EXERCISE BRIEF:
Where the records appear below, transcribe them exactly, leaving none out.

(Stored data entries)
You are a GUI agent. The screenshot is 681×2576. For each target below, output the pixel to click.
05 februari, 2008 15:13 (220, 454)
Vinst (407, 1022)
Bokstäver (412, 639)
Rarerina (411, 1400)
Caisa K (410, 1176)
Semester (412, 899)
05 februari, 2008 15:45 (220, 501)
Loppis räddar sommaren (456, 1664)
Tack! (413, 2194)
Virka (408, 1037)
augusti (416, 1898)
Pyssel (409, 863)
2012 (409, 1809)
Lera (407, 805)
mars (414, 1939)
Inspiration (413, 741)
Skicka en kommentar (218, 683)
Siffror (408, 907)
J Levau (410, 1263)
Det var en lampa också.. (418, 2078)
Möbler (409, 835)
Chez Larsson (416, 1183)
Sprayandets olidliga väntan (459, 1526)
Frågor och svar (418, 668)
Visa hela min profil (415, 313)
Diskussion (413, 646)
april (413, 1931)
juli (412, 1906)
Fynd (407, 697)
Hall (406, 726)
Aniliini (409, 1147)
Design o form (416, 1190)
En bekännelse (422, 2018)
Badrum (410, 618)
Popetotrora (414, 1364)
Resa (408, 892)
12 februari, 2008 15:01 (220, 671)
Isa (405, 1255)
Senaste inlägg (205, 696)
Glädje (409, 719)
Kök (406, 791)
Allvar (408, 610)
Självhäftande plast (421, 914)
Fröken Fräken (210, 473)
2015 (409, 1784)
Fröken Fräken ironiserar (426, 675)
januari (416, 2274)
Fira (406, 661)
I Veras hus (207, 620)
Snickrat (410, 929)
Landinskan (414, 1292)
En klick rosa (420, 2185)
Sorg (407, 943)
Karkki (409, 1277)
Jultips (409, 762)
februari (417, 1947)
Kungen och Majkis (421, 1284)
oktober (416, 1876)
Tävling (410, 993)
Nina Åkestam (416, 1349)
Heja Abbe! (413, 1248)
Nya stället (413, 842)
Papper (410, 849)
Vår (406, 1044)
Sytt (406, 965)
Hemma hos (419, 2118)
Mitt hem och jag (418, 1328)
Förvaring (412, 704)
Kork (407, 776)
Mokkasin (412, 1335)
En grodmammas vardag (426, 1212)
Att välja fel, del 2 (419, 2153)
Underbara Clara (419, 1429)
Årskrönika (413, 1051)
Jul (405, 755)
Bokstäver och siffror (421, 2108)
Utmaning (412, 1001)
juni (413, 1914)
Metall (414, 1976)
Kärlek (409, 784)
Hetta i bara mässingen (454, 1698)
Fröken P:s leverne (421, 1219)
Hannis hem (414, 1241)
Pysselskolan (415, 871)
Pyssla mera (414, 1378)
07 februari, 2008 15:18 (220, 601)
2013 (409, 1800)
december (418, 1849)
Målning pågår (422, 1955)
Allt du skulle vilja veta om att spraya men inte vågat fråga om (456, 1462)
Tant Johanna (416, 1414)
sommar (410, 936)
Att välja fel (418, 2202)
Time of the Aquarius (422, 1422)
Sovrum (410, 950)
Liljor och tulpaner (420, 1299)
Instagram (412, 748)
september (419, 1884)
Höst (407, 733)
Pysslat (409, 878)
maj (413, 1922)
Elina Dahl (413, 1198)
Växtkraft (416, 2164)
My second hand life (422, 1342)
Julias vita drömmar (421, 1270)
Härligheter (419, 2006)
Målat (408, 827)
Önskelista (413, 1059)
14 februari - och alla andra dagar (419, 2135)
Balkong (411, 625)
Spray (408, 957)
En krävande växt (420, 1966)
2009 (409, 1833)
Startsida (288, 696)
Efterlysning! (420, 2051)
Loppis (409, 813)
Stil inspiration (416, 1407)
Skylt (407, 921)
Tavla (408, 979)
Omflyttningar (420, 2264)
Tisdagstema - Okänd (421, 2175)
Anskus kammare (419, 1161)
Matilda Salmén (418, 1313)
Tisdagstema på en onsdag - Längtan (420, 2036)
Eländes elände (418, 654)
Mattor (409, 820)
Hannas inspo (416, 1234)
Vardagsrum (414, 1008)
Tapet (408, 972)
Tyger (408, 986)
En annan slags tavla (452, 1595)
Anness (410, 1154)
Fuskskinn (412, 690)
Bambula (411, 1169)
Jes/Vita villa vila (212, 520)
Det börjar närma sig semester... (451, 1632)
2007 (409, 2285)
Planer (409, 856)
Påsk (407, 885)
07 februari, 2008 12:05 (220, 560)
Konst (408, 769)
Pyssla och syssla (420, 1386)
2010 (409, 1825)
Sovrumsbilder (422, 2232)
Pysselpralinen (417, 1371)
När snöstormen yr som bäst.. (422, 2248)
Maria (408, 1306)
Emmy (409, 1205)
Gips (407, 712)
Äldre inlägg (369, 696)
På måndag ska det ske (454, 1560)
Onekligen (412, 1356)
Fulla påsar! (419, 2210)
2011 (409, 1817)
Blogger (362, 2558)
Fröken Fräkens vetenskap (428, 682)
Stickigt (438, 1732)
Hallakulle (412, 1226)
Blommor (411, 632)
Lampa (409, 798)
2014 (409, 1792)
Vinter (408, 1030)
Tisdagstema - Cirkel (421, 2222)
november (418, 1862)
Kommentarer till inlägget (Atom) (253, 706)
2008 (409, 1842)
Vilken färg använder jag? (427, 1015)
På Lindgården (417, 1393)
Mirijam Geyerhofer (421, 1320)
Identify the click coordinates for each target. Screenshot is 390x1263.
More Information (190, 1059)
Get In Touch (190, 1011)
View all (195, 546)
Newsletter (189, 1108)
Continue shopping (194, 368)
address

SOLVED PROBLEM:
You are a GUI agent. The screenshot is 681×2576. For each target below, output the pixel to click.
05 februari, 2008 15:13 (220, 454)
Vinst (407, 1022)
Bokstäver (412, 639)
Rarerina (411, 1400)
Caisa K (410, 1176)
Semester (412, 899)
05 februari, 2008 15:45 (220, 501)
Loppis räddar sommaren (456, 1664)
Tack! (413, 2194)
Virka (408, 1037)
augusti (416, 1898)
Pyssel (409, 863)
2012 (409, 1809)
Lera (407, 805)
mars (414, 1939)
Inspiration (413, 741)
Skicka en kommentar (218, 683)
Siffror (408, 907)
J Levau (410, 1263)
Det var en lampa också.. (418, 2078)
Möbler (409, 835)
Chez Larsson (416, 1183)
Sprayandets olidliga väntan (459, 1526)
Frågor och svar (418, 668)
Visa hela min profil (415, 313)
Diskussion (413, 646)
april (413, 1931)
juli (412, 1906)
Fynd (407, 697)
Hall (406, 726)
Aniliini (409, 1147)
Design o form (416, 1190)
En bekännelse (422, 2018)
Badrum (410, 618)
Popetotrora (414, 1364)
Resa (408, 892)
12 februari, 2008 15:01 (220, 671)
Isa (405, 1255)
Senaste inlägg (205, 696)
Glädje (409, 719)
Kök (406, 791)
Allvar (408, 610)
Självhäftande plast (421, 914)
Fröken Fräken (210, 473)
2015 (409, 1784)
Fröken Fräken ironiserar (426, 675)
januari (416, 2274)
Fira (406, 661)
I Veras hus (207, 620)
Snickrat (410, 929)
Landinskan (414, 1292)
En klick rosa (420, 2185)
Sorg (407, 943)
Karkki (409, 1277)
Jultips (409, 762)
februari (417, 1947)
Kungen och Majkis (421, 1284)
oktober (416, 1876)
Tävling (410, 993)
Nina Åkestam (416, 1349)
Heja Abbe! (413, 1248)
Nya stället (413, 842)
Papper (410, 849)
Vår (406, 1044)
Sytt (406, 965)
Hemma hos (419, 2118)
Mitt hem och jag (418, 1328)
Förvaring (412, 704)
Kork (407, 776)
Mokkasin (412, 1335)
En grodmammas vardag (426, 1212)
Att välja fel, del 2 (419, 2153)
Underbara Clara (419, 1429)
Årskrönika (413, 1051)
Jul (405, 755)
Bokstäver och siffror (421, 2108)
Utmaning (412, 1001)
juni (413, 1914)
Metall (414, 1976)
Kärlek (409, 784)
Hetta i bara mässingen (454, 1698)
Fröken P:s leverne (421, 1219)
Hannis hem (414, 1241)
Pysselskolan (415, 871)
Pyssla mera (414, 1378)
07 februari, 2008 15:18 (220, 601)
2013 (409, 1800)
december (418, 1849)
Målning pågår (422, 1955)
Allt du skulle vilja veta om att spraya men inte vågat fråga om (456, 1462)
Tant Johanna (416, 1414)
sommar (410, 936)
Att välja fel (418, 2202)
Time of the Aquarius (422, 1422)
Sovrum (410, 950)
Liljor och tulpaner (420, 1299)
Instagram (412, 748)
september (419, 1884)
Höst (407, 733)
Pysslat (409, 878)
maj (413, 1922)
Elina Dahl (413, 1198)
Växtkraft (416, 2164)
My second hand life (422, 1342)
Julias vita drömmar (421, 1270)
Härligheter (419, 2006)
Målat (408, 827)
Önskelista (413, 1059)
14 februari - och alla andra dagar (419, 2135)
Balkong (411, 625)
Spray (408, 957)
En krävande växt (420, 1966)
2009 (409, 1833)
Startsida (288, 696)
Efterlysning! (420, 2051)
Loppis (409, 813)
Stil inspiration (416, 1407)
Skylt (407, 921)
Tavla (408, 979)
Omflyttningar (420, 2264)
Tisdagstema - Okänd (421, 2175)
Anskus kammare (419, 1161)
Matilda Salmén (418, 1313)
Tisdagstema på en onsdag - Längtan (420, 2036)
Eländes elände (418, 654)
Mattor (409, 820)
Hannas inspo (416, 1234)
Vardagsrum (414, 1008)
Tapet (408, 972)
Tyger (408, 986)
En annan slags tavla (452, 1595)
Anness (410, 1154)
Fuskskinn (412, 690)
Bambula (411, 1169)
Jes/Vita villa vila (212, 520)
Det börjar närma sig semester... (451, 1632)
2007 (409, 2285)
Planer (409, 856)
Påsk (407, 885)
07 februari, 2008 12:05 (220, 560)
Konst (408, 769)
Pyssla och syssla (420, 1386)
2010 (409, 1825)
Sovrumsbilder (422, 2232)
Pysselpralinen (417, 1371)
När snöstormen yr som bäst.. (422, 2248)
Maria (408, 1306)
Emmy (409, 1205)
Gips (407, 712)
Äldre inlägg (369, 696)
På måndag ska det ske (454, 1560)
Onekligen (412, 1356)
Fulla påsar! (419, 2210)
2011 (409, 1817)
Blogger (362, 2558)
Fröken Fräkens vetenskap (428, 682)
Stickigt (438, 1732)
Hallakulle (412, 1226)
Blommor (411, 632)
Lampa (409, 798)
2014 (409, 1792)
Vinter (408, 1030)
Tisdagstema - Cirkel (421, 2222)
november (418, 1862)
Kommentarer till inlägget (Atom) (253, 706)
2008 (409, 1842)
Vilken färg använder jag? (427, 1015)
På Lindgården (417, 1393)
Mirijam Geyerhofer (421, 1320)
Identify the click coordinates for each target. Screenshot is 390x1263.
More Information (190, 1059)
Get In Touch (190, 1011)
View all (195, 546)
Newsletter (189, 1108)
Continue shopping (194, 368)
address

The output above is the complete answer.